Creating, adding, extracting, and visualizing states in the time
series collected through wearable devices is essential to give context
to light exposure data and related measurements.
States, in this case, are defined as logical,
categorical, binned, or ordered variables, that exist somewhere on the
time series of wearable data. That means states have a beginning and end
time, and are associated with specific groups of data (e.g., the data by
participant). A lot comes down to the durations states are active, and
how other measurements behave during these states, which is why there is
a heavy focus on durations
in summary functions of
LightLogR
.
A special variant of states are clusters, which require a defined minimum/maximum length and that can contain defined interruptions of a given state and still be considered one cluster. One example might episodes spent in Daylight. If a participant spends 30 minutes outside above 1000 lx, then goes inside for 1 minute, and then goes outside again for 20 minutes, a strict assessment of times would yield two episodes of 30 and 20 minutes. Depending on the research topic, this might well be considered one episode of 51 minutes, however.

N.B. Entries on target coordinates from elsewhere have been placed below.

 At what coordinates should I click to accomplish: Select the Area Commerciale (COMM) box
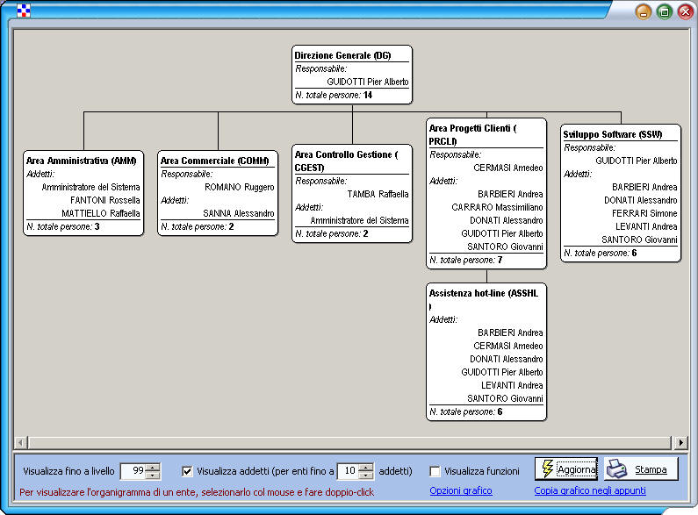pos(218,193)
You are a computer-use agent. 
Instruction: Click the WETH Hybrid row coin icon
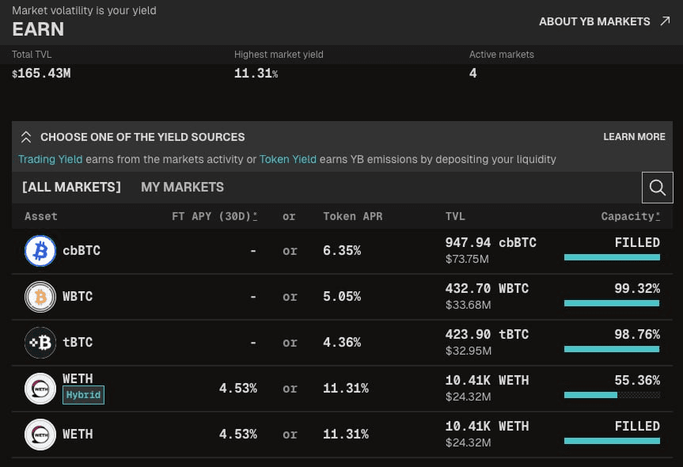tap(40, 389)
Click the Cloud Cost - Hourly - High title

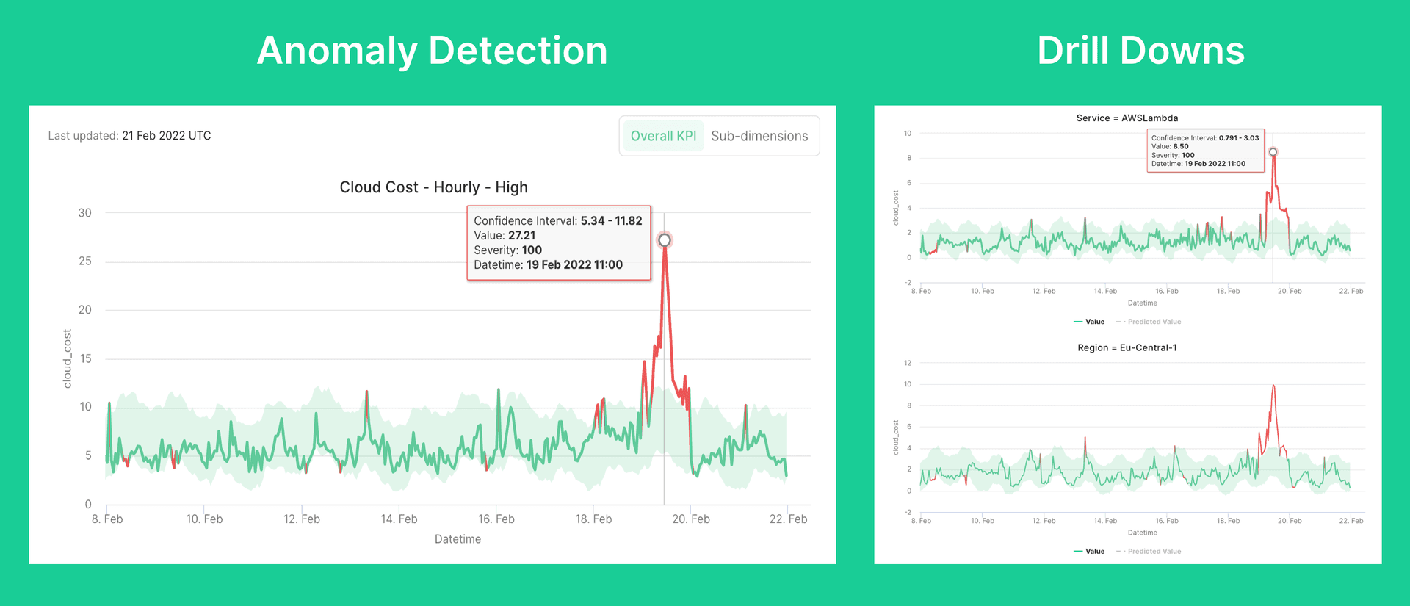(x=433, y=187)
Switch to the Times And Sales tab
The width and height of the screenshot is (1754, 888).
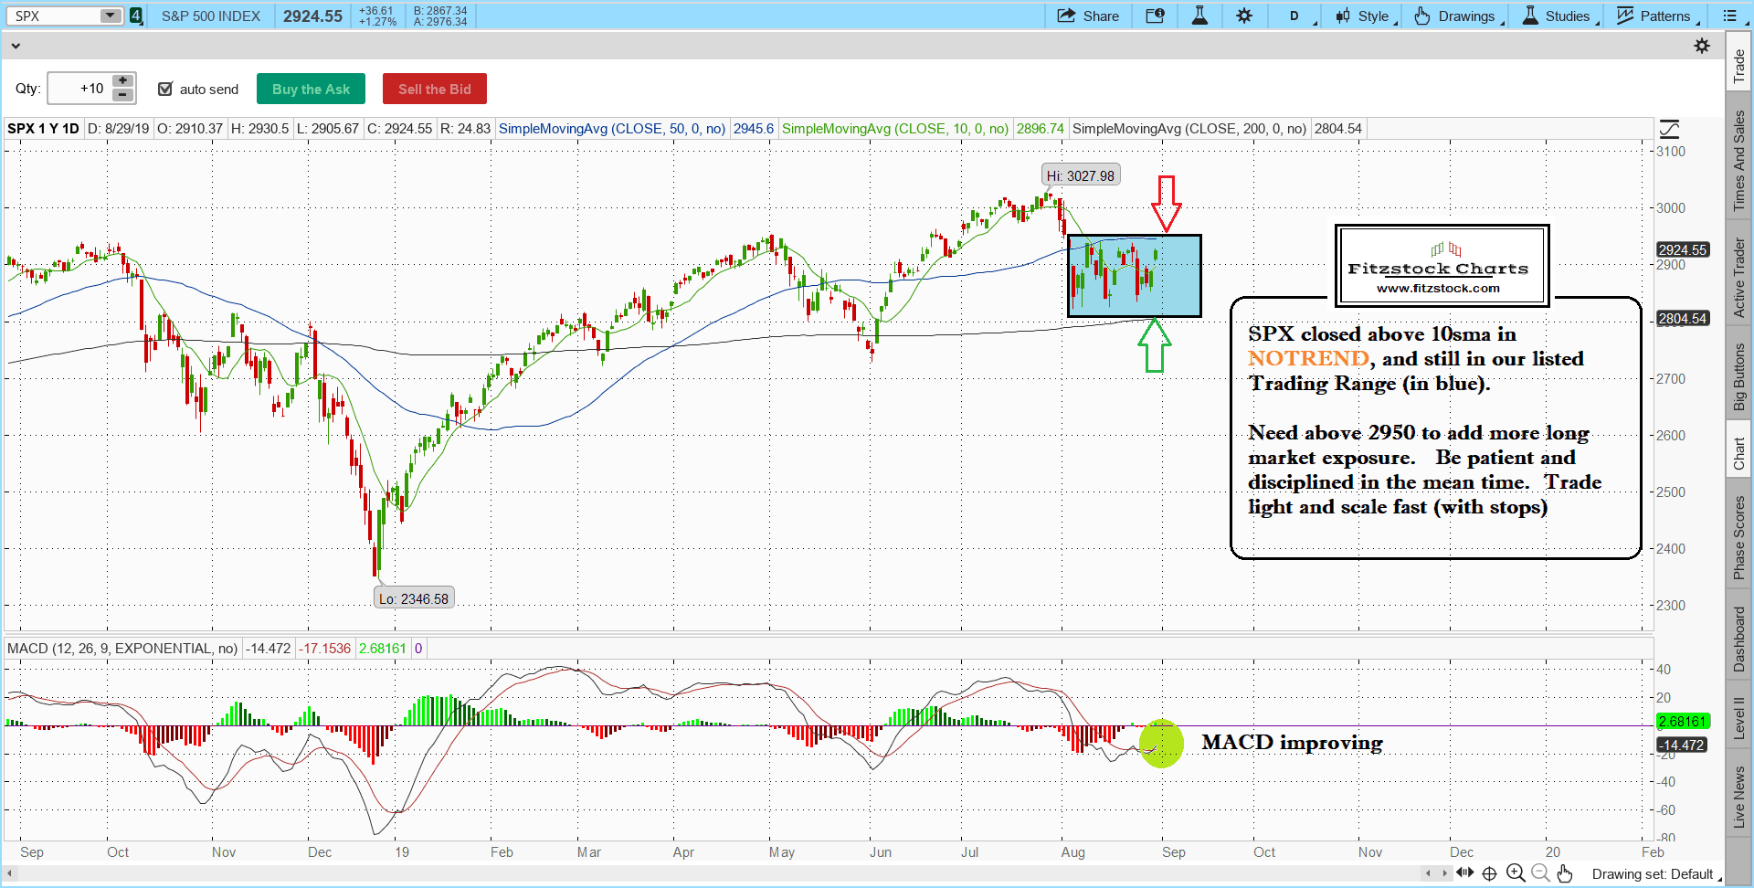[x=1738, y=161]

This article will dive into the various functions available in the
LightLogR
package to facilitate these analyses in a
structured, reproducible, and efficient manner.l
The article will be divided into the following sections:
- Creating states: How to work with the data you have
- Adding states: How to add states to the data
- Clusters: Working with clusters
library(LightLogR)
library(tidyverse)
#> ── Attaching core tidyverse packages ──────────────────────── tidyverse 2.0.0 ──
#> ✔ dplyr 1.1.4 ✔ readr 2.1.5
#> ✔ forcats 1.0.0 ✔ stringr 1.5.1
#> ✔ ggplot2 3.5.2 ✔ tibble 3.2.1
#> ✔ lubridate 1.9.4 ✔ tidyr 1.3.1
#> ✔ purrr 1.0.4
#> ── Conflicts ────────────────────────────────────────── tidyverse_conflicts() ──
#> ✖ dplyr::filter() masks stats::filter()
#> ✖ dplyr::lag() masks stats::lag()
#> ℹ Use the conflicted package (<http://conflicted.r-lib.org/>) to force all conflicts to become errors
library(gt)
Importing Data
We will use data imported and cleaned already in the article Import & Cleaning.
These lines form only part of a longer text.